Squeezible Saints

April 11, 2007 by Angela | 0 Comments


OC Register:

Superman can fly and Barbie has nice clothes, but Francis tamed wolves, Michael slew a dragon and Joan donned armor to lead a medieval army into battle.

The Catholic saints, as far as Teri O’Toole is concerned, were the world’s first action figures.

There is more to the story. A tragic death, a broken family and a sense of being “lost” caused the single mother of four to re-evaluate her life.

“I really began to question … what do I have to show for my life?” O’Toole says. “I don’t want to meet our Lord and have him ask: ‘What did you do with your life?’ and say ‘Nothing.’”

She sought solace in her family, a Catholic clan of 12 siblings and two parents who “were adamant that we practice our faith.”

In conversation with a sister, the seed of an idea was planted.

“My sister said, ‘There’s not enough positive role models for kids,’” O’Toole recalls. “‘Look at what’s out there, what they play with.
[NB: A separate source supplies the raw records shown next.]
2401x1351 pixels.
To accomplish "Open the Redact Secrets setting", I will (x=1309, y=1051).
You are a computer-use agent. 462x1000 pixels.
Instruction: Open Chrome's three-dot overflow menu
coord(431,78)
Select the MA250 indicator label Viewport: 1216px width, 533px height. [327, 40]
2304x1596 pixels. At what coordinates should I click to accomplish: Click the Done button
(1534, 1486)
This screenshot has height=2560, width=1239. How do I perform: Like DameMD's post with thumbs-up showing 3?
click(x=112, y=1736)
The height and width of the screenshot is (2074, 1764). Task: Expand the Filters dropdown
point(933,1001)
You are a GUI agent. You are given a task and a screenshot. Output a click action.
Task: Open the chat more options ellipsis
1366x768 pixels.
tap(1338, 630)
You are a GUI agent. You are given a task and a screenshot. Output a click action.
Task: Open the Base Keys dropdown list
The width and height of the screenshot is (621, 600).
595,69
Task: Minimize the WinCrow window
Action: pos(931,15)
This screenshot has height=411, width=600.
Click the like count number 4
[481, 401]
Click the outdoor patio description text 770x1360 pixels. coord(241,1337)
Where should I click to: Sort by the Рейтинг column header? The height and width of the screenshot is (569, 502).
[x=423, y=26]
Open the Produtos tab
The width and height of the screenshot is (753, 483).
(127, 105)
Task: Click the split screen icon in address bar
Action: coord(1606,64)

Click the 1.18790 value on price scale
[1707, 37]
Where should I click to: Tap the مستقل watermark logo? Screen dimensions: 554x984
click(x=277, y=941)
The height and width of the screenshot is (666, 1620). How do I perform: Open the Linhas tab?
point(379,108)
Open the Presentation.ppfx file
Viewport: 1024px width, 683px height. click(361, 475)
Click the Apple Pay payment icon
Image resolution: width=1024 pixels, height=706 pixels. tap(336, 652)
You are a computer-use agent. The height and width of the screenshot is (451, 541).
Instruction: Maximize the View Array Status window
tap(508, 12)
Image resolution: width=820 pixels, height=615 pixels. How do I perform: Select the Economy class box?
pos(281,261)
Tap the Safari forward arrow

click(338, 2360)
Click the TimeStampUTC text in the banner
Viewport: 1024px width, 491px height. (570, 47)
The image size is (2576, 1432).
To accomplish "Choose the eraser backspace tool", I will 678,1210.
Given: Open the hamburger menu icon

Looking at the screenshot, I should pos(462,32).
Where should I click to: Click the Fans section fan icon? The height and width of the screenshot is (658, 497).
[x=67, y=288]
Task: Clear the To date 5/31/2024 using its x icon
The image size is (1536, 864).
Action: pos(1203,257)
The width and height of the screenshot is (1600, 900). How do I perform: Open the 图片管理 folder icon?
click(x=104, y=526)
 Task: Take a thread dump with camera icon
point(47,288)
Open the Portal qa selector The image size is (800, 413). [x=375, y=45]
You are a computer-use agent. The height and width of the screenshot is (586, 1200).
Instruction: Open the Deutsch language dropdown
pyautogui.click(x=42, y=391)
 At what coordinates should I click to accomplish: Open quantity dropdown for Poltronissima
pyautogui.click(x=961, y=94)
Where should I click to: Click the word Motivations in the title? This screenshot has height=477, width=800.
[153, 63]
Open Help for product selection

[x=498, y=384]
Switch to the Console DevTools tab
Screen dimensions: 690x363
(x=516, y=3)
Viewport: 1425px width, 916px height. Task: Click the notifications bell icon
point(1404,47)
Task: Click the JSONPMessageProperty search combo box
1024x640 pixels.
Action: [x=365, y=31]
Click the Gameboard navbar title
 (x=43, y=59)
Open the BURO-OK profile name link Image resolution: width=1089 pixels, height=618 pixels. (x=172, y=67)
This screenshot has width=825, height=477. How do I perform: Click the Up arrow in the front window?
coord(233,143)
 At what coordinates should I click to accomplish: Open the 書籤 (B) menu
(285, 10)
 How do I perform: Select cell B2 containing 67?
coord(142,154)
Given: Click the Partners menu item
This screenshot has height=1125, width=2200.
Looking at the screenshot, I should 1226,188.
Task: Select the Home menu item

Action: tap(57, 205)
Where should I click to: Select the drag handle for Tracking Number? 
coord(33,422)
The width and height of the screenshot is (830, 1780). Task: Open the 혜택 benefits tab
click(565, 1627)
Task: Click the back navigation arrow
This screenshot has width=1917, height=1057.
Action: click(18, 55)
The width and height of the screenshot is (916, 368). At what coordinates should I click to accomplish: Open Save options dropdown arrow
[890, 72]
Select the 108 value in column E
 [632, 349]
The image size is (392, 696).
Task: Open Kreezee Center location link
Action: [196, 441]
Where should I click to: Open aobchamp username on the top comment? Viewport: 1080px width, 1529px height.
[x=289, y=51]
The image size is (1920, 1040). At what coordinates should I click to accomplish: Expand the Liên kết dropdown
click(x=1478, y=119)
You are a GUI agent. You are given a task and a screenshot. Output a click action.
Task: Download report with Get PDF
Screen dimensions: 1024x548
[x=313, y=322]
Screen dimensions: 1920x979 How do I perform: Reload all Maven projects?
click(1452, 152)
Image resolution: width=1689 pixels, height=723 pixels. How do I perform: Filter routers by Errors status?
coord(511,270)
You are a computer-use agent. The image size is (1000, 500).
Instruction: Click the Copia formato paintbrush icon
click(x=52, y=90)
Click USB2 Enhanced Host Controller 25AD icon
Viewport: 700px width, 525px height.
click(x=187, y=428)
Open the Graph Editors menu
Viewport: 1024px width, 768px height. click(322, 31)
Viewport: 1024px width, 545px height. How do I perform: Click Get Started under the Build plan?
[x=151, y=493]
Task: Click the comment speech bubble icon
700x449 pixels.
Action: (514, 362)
Now look at the saints. Why can’t kids have them as role models?’”

O’Toole went home and started reading. To the amusement – and then alarm – of her family, she also started concocting.

“I started experimenting with plastics and dyes and pigments. Everyone made fun of me,” O’Toole says.

The first dolls she created were shiny “like a Barbie doll,” O’Toole says. “I said no, no I want them soft and squishy.”

The point was to make religion “tangible.”